Ein Bild aus glücklichen Tagen: Natalia Molchanova freut sich 2005 über einen neuen Weltrekord Foto: dpa

Die russischen Apnoe-Taucherin Natalia Molchanova wird seit Sonntag vor Formentera vermisst. Die Polizei hat die Suche inzwischen eingestellt.

Palma de Mallorca - Sie konnte die Luft neun Minuten anhalten, ohne Sauerstoff-Flasche 101 Meter tief tauchen, stellte in ihrer Karriere insgesamt 41 Weltrekorde auf und gewann 23 Weltmeistertitel: Natalia Molchanova galt als die beste Freitaucherin der Welt. Galt, denn die russische Weltklassetaucherin wird seit mehreren Tagen im Mittelmeer vermisst. Taucher der spanischen Polizei stellten die Suche nach der 53-Jährigen am Mittwoch ergebnislos ein.

Es gebe immer weniger Grund zur Hoffnung, dass die Apnoe-Taucherin lebend gefunden werde, erklärte ein Polizeisprecher am Donnerstag und kündigte an, dass die Anstrengungen zurückgefahren würden. „Wir suchen noch bis Sonntag nur noch an der Oberfläche, die Unterwassersuche ist beendet“, sagte der Sprecher: „Man kann nicht endlos suchen. Normalerweise steigen Körper an die Oberfläche, aber sie trug Bleigewichte. Daher wissen wir nicht, was passiert.“

Möglicherweise bei starker Unterwasserströmung ertrunken

Die mehrfache Weltmeisterin war nach Angaben des internationalen Apnoe-Tauchverbands Aida am Sonntag bei der spanischen Ferieninsel Formentera von einem Tauchgang nicht zurückgekehrt: Molchanova habe in Tiefen von 30 bis 40 Metern getaucht. Dort sei sie möglicherweise in eine starke Unterwasserströmung geraten und ertrunken.
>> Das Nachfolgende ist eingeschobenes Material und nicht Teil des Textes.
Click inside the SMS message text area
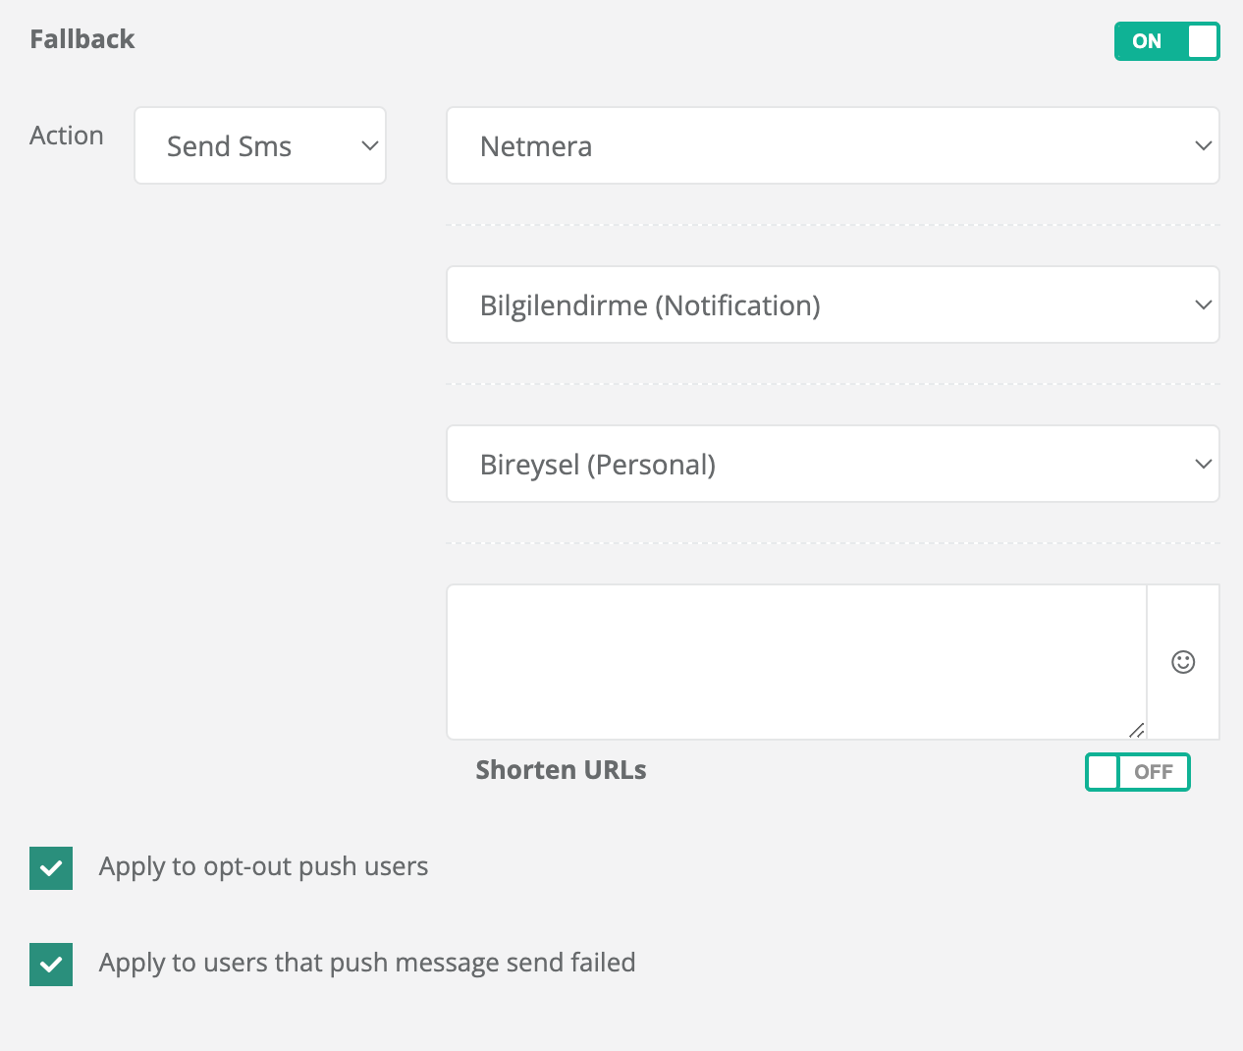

Auch der Stuttgarter Freitaucher Timo Dersch glaubt, dass Molchanova eine Unterwasserströmung zum Verhängnis wurde. „Sie war mit Freunden unterwegs, deswegen haben sie auf das im Wettkampf übliche Sicherheitsprocedere verzichtet. Es gab also kein Sicherungsseil und keinen Sicherungstaucher“, sagt der 28-Jährige, der selbst seit sechs Jahren taucht und für das Fachmagazin „Tauchen“ arbeitet. „Zudem ist sie ohne Flossen Tauchen gegangen, was sehr anstrengend ist. Wenn einen dann in 40 Meter Tiefe eine starke Strömung erwischt, und der Sauerstoffgehalt im Blut zu niedrig ist, kann es passieren, dass die Erschöpfung zu groß ist und man ertrinkt.“

Sorglosigkeit wolle er Molchanova aber keinesfalls unterstellen, betont Dersch: „Freitaucher sind keine waghalsigen Draufgänger, wie immer wieder erzählt wird. Freitaucher kennen ihr Leistungsvermögen sehr genau Es war vermutlich einfach eine Verkettung unglücklicher Umstände.“ Auch das Alter war laut Dersch nicht entscheidend: „Sie war topfit und hat erst im vergangenen Mai einen neuen Weltrekord aufgestellt, als sie ohne Flossen 71 Meter tief getaucht ist.“ Molchanova hinterlasse eine riesige Lücke.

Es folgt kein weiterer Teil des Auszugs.